CAPE CANAVERAL, Fla. — NASA's new Orion spacecraft made a bull's-eye splashdown in the Pacific on Friday following a dramatic test flight that took it to a zenith height of 3,600 miles and ushered in a new era of human exploration aiming for Mars.
"There's your new spacecraft, America," Mission Control commentator Rob Navias said as the Orion capsule neared the water.
NASA said it hopes the $370 million unmanned test flight will launch a new era of deep-space exploration.
"We're NASA. We're supposed to do exploration. We're supposed to the hard things, and today we did a really hard thing," said retired NASA astronaut Col. Cady Colman.
After a 24-hour delay, Orion blasted off from Cape Canaveral Air Force Station Friday morning atop a Delta IV heavy rocket.
During its 4 ½ hour flight, Orion soared 3,600 miles above the Earth, which is past the International Space Station, which Coleman called home for six months.
"It's a big deal to test these systems. Those 1,200 sensors that are in that capsule, they represent me, they represent my crew, people that we want to keep safe on the big missions," said Coleman.
The cone-shaped spacecraft went through a trial by fire as the temperature rose to as high as 4,000 degrees during its descent.

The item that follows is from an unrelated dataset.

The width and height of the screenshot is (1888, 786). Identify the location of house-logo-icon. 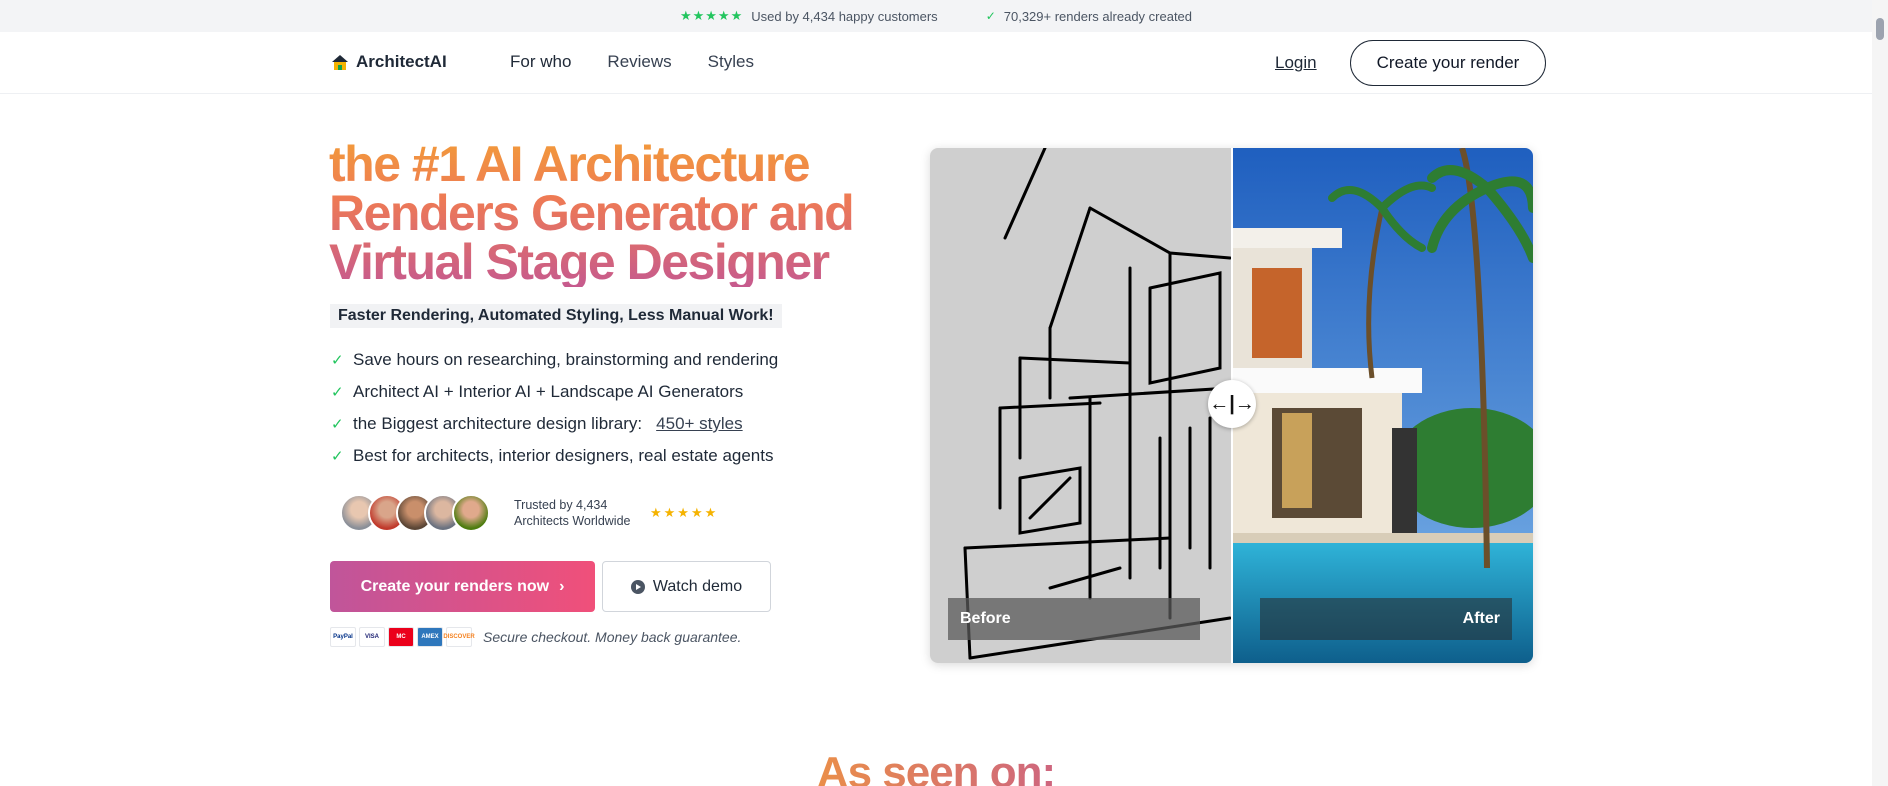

Coleman, who has been through a similar experience on her return from the International Space Station, described what it is like.

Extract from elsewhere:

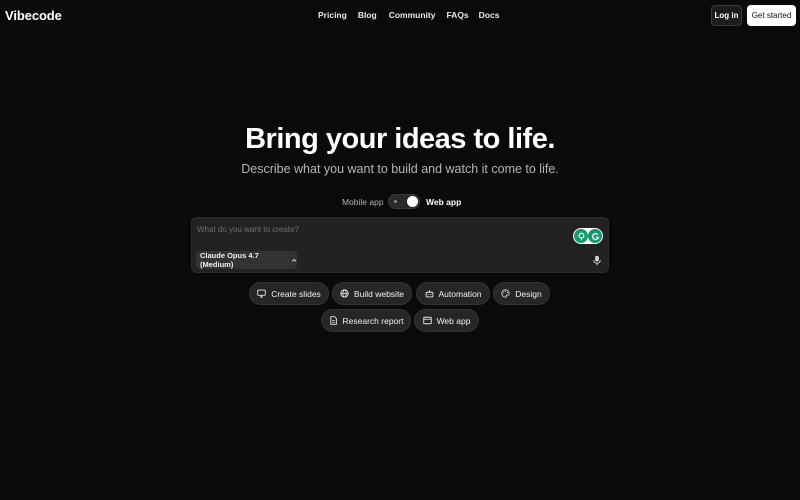 The image size is (800, 500). I want to click on extension-icons, so click(588, 236).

"There are pieces of the aircraft on fire going by you. It's a pretty exciting thing. Then slow down, slow down, slow down with the parachutes," said Coleman.
U.S. Navy and Patrick Air Force Base personnel retrieved the capsule shortly after it splashed down.
"They've rehearsed for this for the last 18 months. We've done several at-sea trials to validate our recovery procedure," said the commander of 45th Operations Group Detachment 3, Lt. Col. Mike McClure.
Technicians will spend weeks poring over and analyzing the data collected by more than 12,000 sensors to determine how Orion performed.
They think it went well.
"The ship flew extremely, extremely well, and the flight operations in Houston only had to interact a couple of times," Orion program manager Mike Hawes said.
Many are hoping that Orion will lead to the way to trips to destinations like an asteroid or Mars.
"We as a species are meant to push human presence into the solar system, and this is a first step to start to do that," NASA Associate Administrator William Gerstenmaier said.
Thursday's launch attempt was foiled by wind and balky valves.